Provo-based comedian, writer, actor Stacey Harkey, 30, joins the ranks of Utah artists raising awareness on the LGBT youth suicide epidemic.
At an early age, Stacey Harkey knew he was attracted to the same sex. But coming from an LDS family, as is all too common, Harkey was faced with fears: two of the biggest he told QSaltLake Magazine were “losing valuable relationships” his family and friends, as well as being ostracized by the Church of Latter-day Saints in which he grew up and remains an active member today.
Those fears prompted Harkey to try to “fix” himself “by fitting into a mold” that plainly wasn’t for him.
“I not only avoided interacting with other guys in a romantic way but my mind was a steel trap,” he said. “I didn’t even entertain ideas of romantic relationships under the impression that if I gave it any ground in my mind it could potentially take me over like a rampant virus. I prayed and begged and pleaded for God to remove this from me.”
He immersed himself in the scriptures of the church imagining that would help keep his “evil feelings at bay.” Also, Harkey said he even tried dating women hoping that was the key (to his salvation?)
It wasn’t until returning from his mission that he realized he couldn’t fix what wasn’t broken. So Harkey took a different leap of faith and came out to his family as well as his ward’s bishop.
“My family has been so supportive,” he told QSaltLake. “My parents, as traditional and conservative as they are, are really trying to figure out what it means to be supportive and its a learning experience for us all. They express so much love for me and want me to know that’ll never change and that means so much to me.”
And, according to Harkey, his bishop told him that no matter what happens, he would always be welcomed at the ward.
About a week before Christmas this year, Harkey took another leap of faith and came out on his social media platforms – mostly to supportive response. That decision though was much more than about himself; he wanted to be a new and encouraging source for LGBT youth of Utah struggling with depression and suicidal feelings.

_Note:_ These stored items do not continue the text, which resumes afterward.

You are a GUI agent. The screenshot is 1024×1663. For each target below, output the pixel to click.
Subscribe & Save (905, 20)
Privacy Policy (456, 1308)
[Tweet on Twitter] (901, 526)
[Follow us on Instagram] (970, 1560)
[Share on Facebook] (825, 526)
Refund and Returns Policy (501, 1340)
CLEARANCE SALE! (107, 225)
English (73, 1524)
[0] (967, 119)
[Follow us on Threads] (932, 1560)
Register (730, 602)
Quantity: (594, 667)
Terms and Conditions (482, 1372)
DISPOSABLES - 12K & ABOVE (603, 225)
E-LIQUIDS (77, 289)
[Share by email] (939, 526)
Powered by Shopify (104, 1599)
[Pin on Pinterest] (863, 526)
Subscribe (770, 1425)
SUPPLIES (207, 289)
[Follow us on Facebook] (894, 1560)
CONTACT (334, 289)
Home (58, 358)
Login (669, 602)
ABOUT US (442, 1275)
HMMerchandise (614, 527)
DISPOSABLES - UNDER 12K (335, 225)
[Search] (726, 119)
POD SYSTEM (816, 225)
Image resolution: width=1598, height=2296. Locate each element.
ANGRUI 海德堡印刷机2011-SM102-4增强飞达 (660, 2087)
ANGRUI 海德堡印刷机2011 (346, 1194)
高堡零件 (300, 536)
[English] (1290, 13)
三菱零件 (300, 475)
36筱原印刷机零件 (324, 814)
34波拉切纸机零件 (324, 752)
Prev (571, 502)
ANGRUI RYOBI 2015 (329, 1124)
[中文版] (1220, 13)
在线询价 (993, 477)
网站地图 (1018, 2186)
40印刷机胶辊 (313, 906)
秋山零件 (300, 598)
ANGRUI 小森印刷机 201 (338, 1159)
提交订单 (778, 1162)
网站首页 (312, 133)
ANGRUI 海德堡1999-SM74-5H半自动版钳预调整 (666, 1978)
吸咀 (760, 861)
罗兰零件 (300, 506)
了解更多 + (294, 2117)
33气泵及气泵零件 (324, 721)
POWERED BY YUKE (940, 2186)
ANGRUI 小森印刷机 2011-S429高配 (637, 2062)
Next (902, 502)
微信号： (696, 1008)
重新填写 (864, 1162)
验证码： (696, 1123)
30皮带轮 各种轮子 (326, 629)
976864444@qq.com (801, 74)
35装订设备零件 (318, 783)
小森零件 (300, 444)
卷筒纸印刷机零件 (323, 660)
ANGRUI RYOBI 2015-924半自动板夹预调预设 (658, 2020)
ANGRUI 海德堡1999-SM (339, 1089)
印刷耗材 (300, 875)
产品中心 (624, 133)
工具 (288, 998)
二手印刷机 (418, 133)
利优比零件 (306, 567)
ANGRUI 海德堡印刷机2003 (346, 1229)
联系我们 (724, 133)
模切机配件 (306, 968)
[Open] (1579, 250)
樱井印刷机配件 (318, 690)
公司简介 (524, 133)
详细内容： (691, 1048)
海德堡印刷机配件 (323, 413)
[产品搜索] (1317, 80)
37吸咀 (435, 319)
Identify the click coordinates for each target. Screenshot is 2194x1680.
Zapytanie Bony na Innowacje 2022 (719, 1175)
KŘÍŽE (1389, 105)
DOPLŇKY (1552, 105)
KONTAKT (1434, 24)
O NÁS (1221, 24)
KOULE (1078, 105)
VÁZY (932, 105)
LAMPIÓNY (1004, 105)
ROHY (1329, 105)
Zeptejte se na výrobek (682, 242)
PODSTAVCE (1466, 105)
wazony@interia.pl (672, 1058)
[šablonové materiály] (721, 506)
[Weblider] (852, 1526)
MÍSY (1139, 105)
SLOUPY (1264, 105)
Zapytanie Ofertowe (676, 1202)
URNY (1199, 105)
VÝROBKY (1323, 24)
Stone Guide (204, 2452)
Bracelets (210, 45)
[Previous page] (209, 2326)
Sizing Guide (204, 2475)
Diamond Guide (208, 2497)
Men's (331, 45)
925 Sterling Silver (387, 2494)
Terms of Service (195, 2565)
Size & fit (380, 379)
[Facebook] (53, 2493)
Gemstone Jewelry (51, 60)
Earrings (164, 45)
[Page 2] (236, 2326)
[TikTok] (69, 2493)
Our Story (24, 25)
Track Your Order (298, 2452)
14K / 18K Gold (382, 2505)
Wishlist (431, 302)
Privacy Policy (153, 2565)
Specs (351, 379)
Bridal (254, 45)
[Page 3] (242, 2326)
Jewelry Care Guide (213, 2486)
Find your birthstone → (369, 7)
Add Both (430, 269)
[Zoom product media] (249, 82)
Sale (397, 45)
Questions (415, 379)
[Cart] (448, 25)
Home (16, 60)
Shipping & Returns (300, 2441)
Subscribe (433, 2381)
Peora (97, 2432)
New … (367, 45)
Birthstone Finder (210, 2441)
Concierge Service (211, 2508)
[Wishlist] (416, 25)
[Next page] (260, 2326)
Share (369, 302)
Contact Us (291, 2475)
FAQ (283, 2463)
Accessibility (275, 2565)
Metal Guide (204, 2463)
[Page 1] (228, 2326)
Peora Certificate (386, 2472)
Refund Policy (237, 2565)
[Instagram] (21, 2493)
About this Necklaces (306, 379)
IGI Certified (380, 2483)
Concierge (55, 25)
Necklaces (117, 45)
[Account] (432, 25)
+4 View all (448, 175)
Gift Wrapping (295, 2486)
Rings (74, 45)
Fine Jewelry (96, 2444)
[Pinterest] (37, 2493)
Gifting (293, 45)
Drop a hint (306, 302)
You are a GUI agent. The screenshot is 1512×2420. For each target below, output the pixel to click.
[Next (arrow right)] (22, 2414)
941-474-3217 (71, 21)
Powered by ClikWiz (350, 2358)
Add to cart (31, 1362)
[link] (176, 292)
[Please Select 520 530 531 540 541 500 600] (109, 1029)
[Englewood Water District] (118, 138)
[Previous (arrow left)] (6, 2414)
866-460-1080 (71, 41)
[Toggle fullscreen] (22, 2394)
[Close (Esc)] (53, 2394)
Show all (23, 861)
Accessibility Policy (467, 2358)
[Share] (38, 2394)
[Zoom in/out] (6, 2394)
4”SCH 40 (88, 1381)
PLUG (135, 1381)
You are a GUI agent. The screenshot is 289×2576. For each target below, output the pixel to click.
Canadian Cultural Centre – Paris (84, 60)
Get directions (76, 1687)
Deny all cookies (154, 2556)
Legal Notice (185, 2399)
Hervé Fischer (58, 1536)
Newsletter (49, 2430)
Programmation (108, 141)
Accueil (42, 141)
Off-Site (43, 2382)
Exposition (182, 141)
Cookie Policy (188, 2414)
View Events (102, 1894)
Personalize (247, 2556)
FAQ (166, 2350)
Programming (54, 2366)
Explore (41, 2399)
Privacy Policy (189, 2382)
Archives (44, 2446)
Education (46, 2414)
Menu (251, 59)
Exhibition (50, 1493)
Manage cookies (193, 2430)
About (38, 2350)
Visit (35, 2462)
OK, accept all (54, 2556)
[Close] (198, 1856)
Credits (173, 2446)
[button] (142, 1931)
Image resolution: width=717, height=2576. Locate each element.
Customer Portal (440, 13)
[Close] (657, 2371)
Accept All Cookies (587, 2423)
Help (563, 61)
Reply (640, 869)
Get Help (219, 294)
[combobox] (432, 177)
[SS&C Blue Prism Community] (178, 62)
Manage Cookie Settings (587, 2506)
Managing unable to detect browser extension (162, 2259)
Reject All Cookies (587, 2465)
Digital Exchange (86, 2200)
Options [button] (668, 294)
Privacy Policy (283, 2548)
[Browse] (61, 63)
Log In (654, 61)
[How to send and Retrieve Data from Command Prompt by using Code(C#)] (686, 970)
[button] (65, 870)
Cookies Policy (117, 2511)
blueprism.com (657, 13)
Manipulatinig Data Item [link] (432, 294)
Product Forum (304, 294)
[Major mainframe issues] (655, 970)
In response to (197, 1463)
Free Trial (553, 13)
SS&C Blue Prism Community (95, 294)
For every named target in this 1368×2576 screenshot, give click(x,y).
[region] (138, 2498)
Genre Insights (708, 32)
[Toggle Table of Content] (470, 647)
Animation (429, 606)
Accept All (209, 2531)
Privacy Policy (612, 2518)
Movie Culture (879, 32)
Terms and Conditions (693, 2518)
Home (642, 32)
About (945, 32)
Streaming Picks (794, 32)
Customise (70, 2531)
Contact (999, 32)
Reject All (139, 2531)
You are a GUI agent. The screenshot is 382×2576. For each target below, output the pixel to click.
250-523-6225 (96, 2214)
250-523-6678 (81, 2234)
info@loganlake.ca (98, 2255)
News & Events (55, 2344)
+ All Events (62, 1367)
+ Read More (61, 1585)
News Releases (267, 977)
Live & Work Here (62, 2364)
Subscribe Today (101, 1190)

He wrote as part of his coming out on Instagram: “If you want/need to talk to someone, I’m here for you. Call me, text me, DM me and I swear I’ll keep your info private and between us. You’re not alone in this. I’m so sorry if you wanted to hear this from me in person and if that’s the case please call me/message me and let’s chat.”
“I have received hundreds of messages from people that took me up on that offer,” said Harkey. “A large portion of my holiday was staying up late responding to messages. There were messages of support and love, message of concern and criticism, and messages from LGBT people expressing thanks or begging for help.”
He also told QSaltLake that he has received dozens of messages from people that weren’t LGBT but struggled with anxiety, depression, bullying, or the loss of a loved one and were just looking for help and support. In fact, Harkey recalled one particular message he received that made him extremely grateful to have come out publicly.
“I could’ve received only hateful negative comments and this one message would’ve made it all worth it,” Harkey said. “A young lady reached out and let me know she was a member of the LDS church and, with the pills ready to go, was about to attempt suicide. A friend shared my post with her and it apparently was what she needed in that moment to not go through with it. It terrified me and filled me with hope at the same time.”
When asked if he had other steps in place to help shed more light on the seemingly insoluble dilemma of youth suicide, he said, “I’m still so new to the LGBT community and have a lot to learn. A friend compared it to finally getting my letter to Hogwarts; I’ve always been gay but am just now entering this new world.”